Evolving access controls. Julia’s preferences and providers will change over time. It will be important to assure access only to those who are currently involved in her care. Experience-Based Access Management, role-based authorization, and workflow logics will help provide these assurances and over time allow better management both for Julia and for other diabetics.
PHRs. Privacy standards for PHRs will evolve. They must be integrated into a broader “trust fabric” so that they do not become the “weakest link” in assuring Julia of her privacy rights. Flow mapping and model policy design (developed with the core team and the Palo Alto Medical Foundation) will address the relationships among EHR, PHR, and HIE.

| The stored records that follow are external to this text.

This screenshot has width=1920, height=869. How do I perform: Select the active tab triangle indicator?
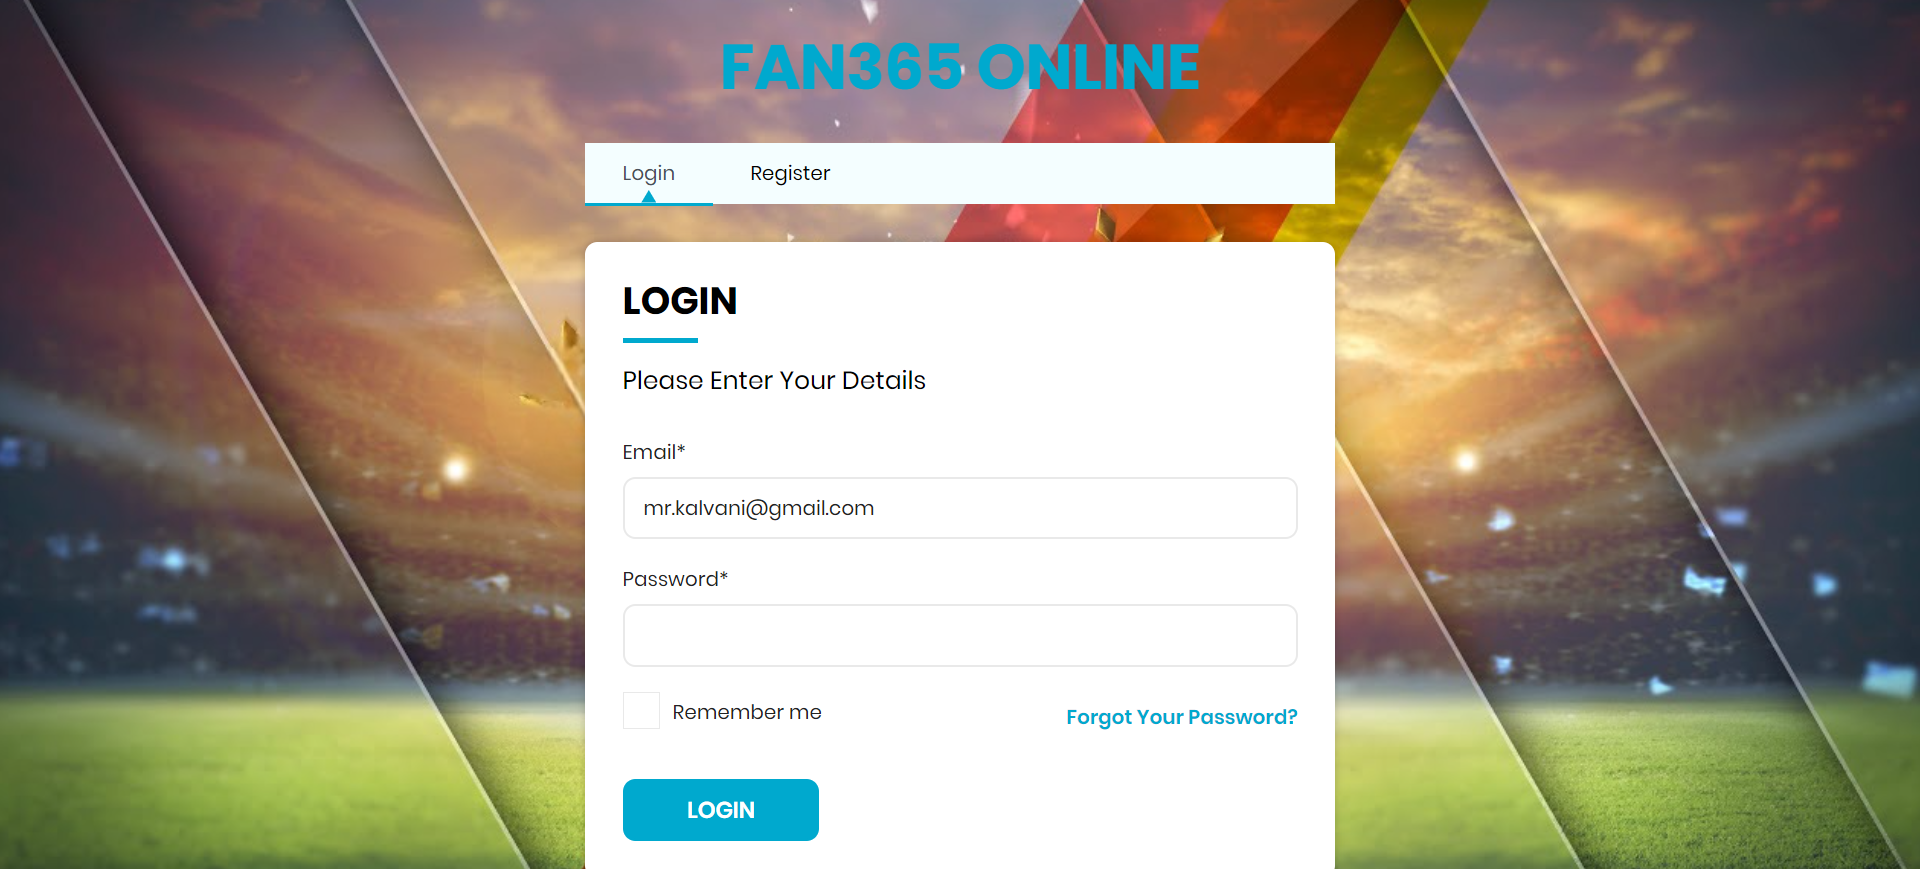649,197
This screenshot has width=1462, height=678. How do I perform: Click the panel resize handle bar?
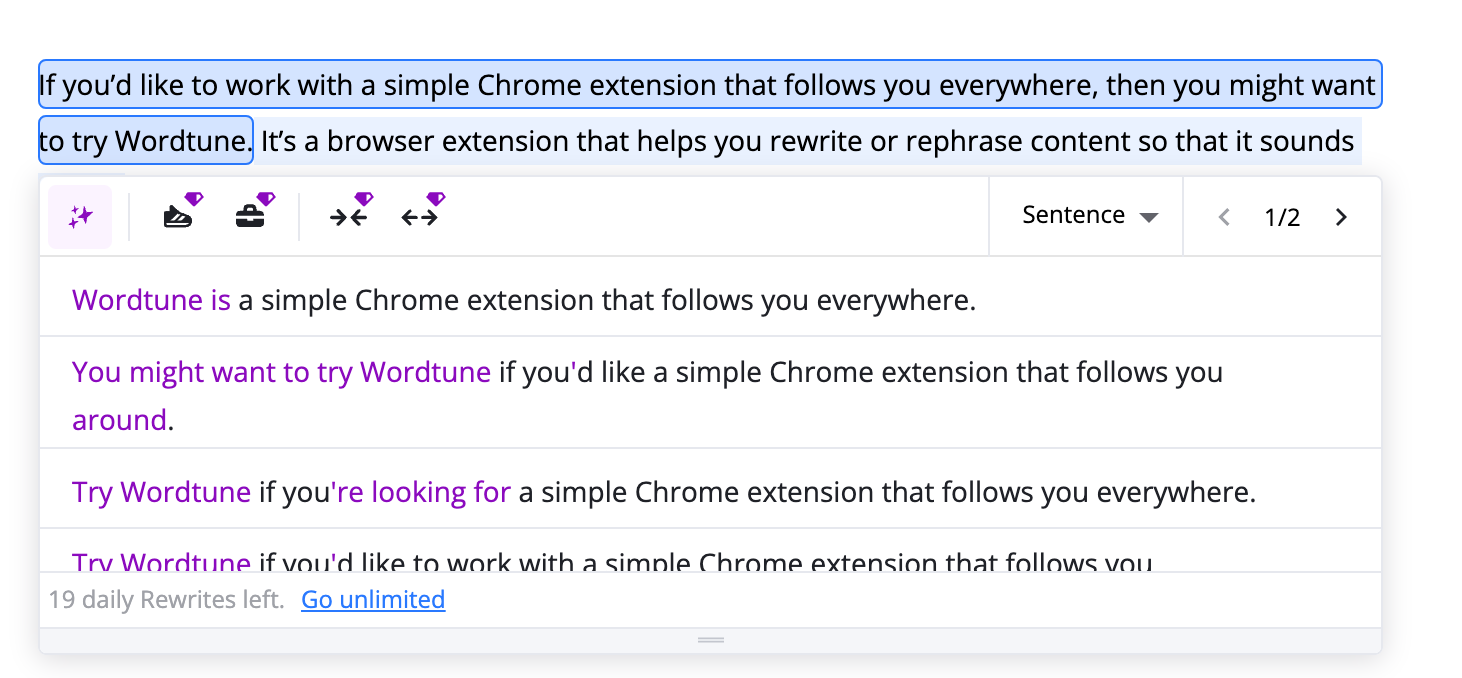point(711,640)
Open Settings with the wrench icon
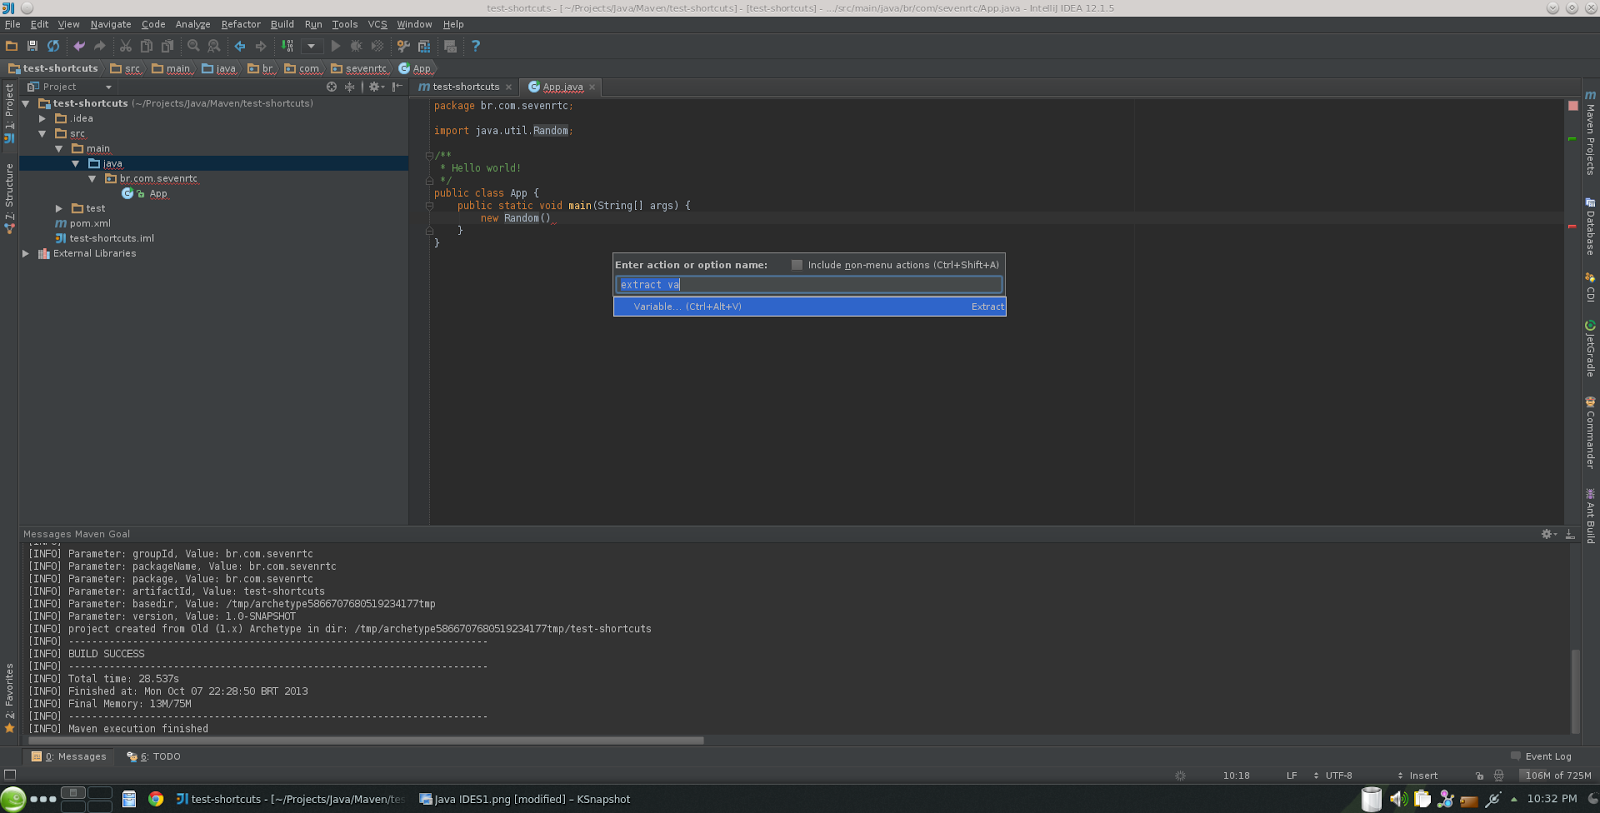The height and width of the screenshot is (813, 1600). [x=403, y=46]
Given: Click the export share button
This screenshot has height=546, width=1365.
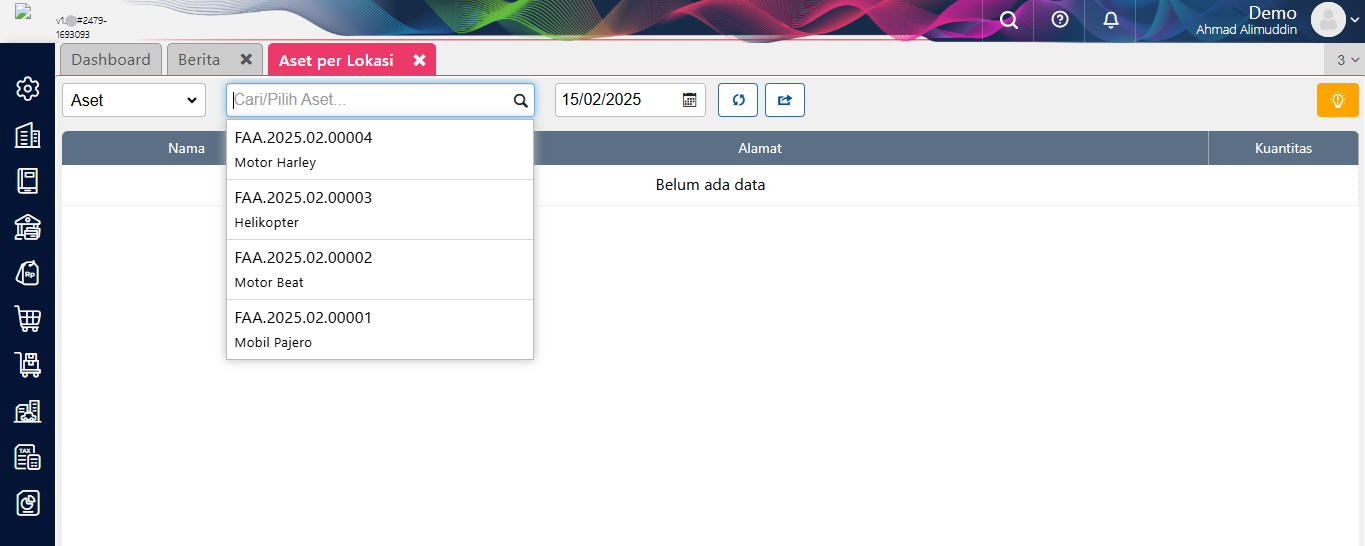Looking at the screenshot, I should pyautogui.click(x=785, y=100).
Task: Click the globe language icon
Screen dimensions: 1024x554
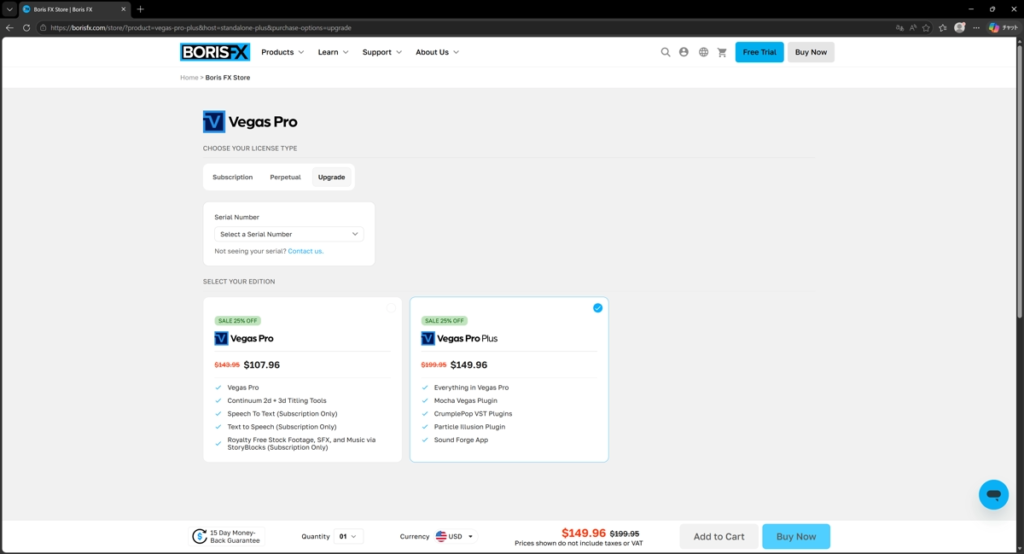Action: tap(703, 52)
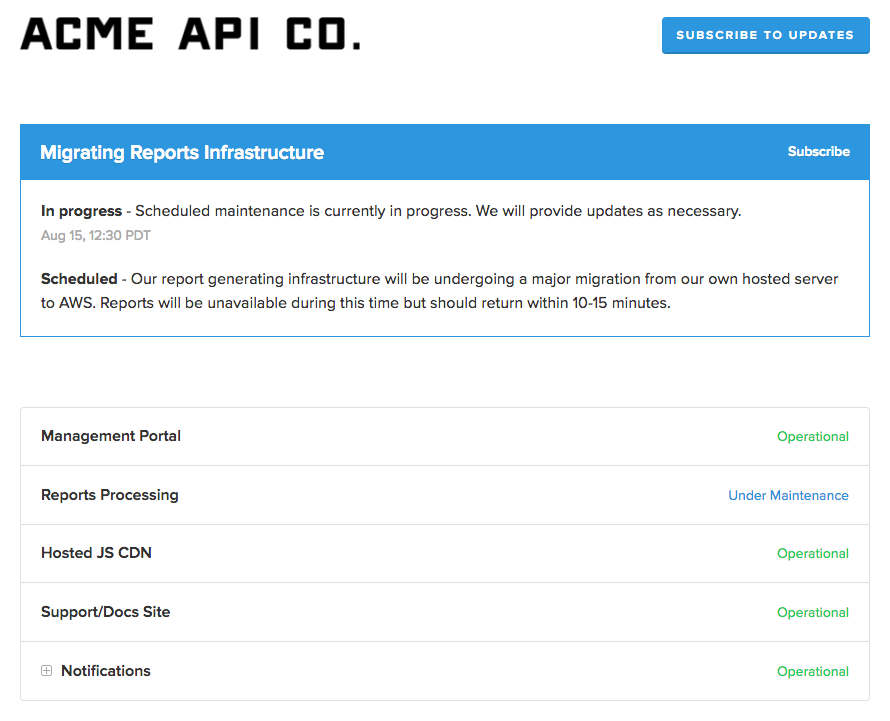Select the Hosted JS CDN component name
Image resolution: width=890 pixels, height=721 pixels.
[96, 553]
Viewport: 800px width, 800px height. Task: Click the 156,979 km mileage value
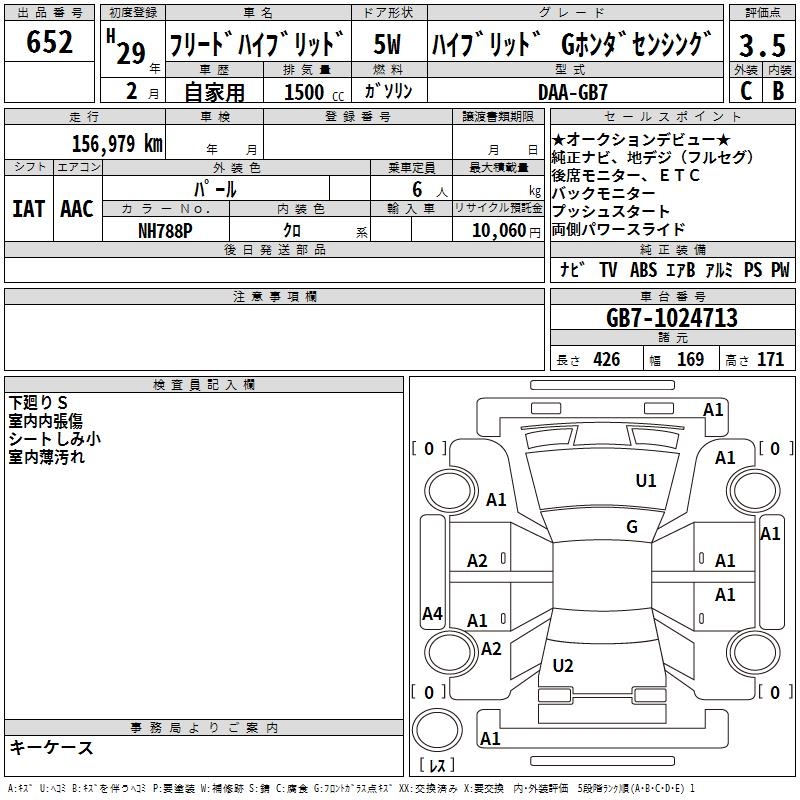pos(117,143)
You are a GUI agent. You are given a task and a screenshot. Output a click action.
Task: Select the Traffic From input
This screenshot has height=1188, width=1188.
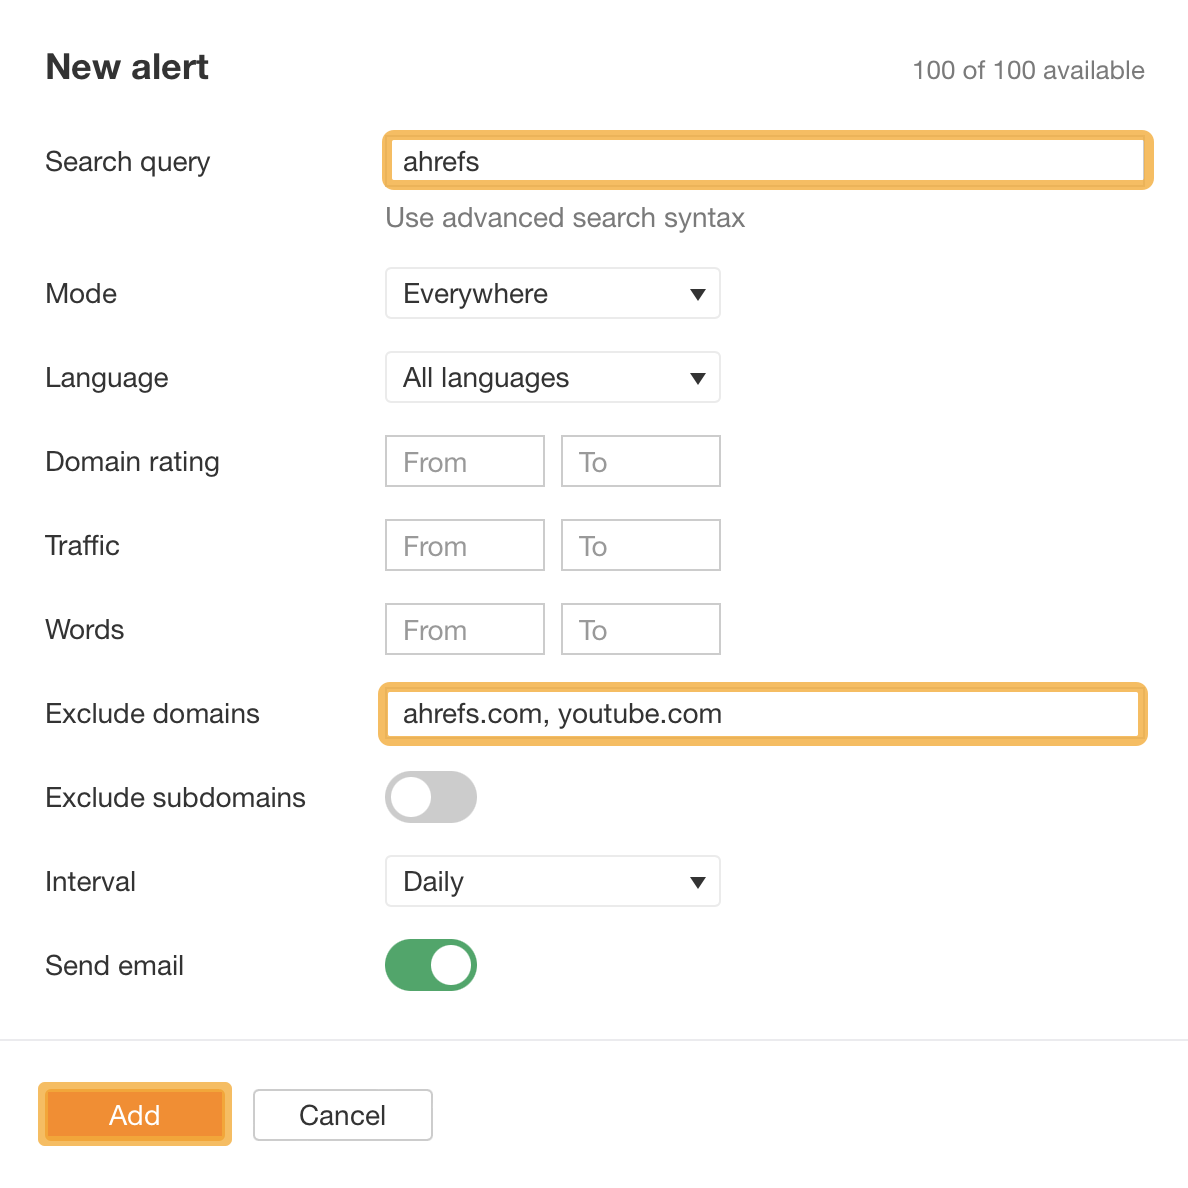(x=464, y=545)
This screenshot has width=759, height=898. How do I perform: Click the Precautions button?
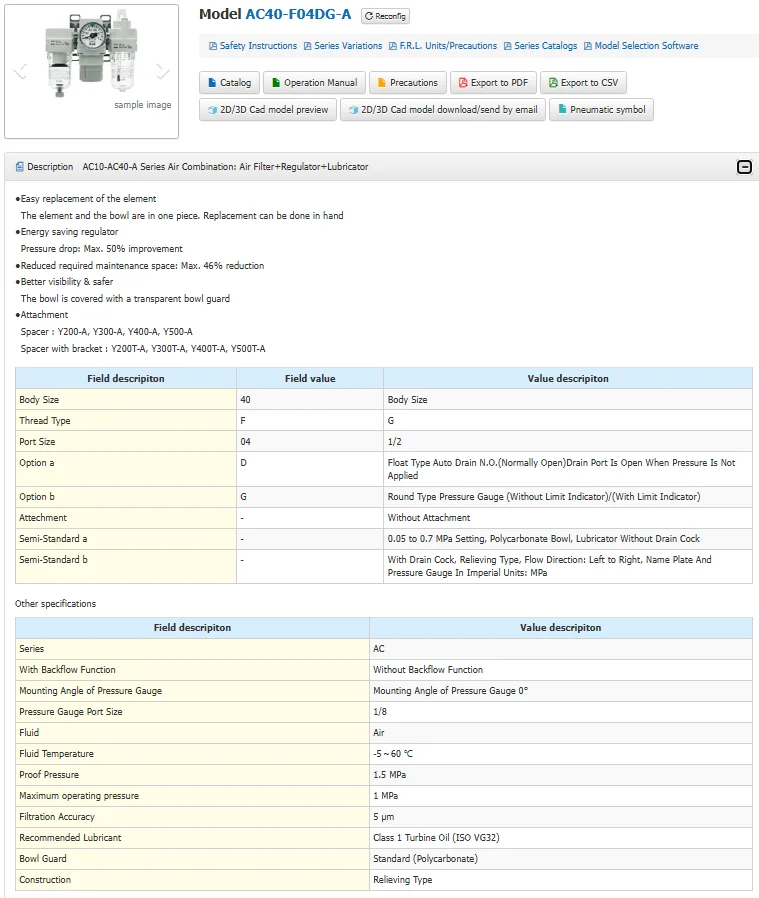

TEL Remote monitoring. Remote monitoring for Julia’s home monitoring must be consistent with the same security expectations as other technologies. The mHealth security framework and service model offers one model relevant to PHRs and, with other efforts described, creates a uniform approach to Julia’s privacy rights.
Closed-loop devices. These devices are computers, and hence are susceptible to malicious security attacks or other interventions that could in the worst case be lethal. As these devices become integrated into broader tele-immersion systems in the home, these risks increase even more. The SHARPS research will define an approach to measurable security relative to closed-loop devices and other specified infrastructure elements and systems. Classification linked to encryption will add greater assurances in future tele-immersion environments.
Safety risks of diabetes management devices. As new technologies are rapidly introduced and adopted by diabetics like Julia, the risk of defects rises. The overall clinical safety risk assessments must be complemented with a rigorous analysis of security threat risks. Research must exploit FDA adverse event reports and other sources to assess overall risk. From this overall risk and in combination with other research efforts described, the security threat risks can be ascertained.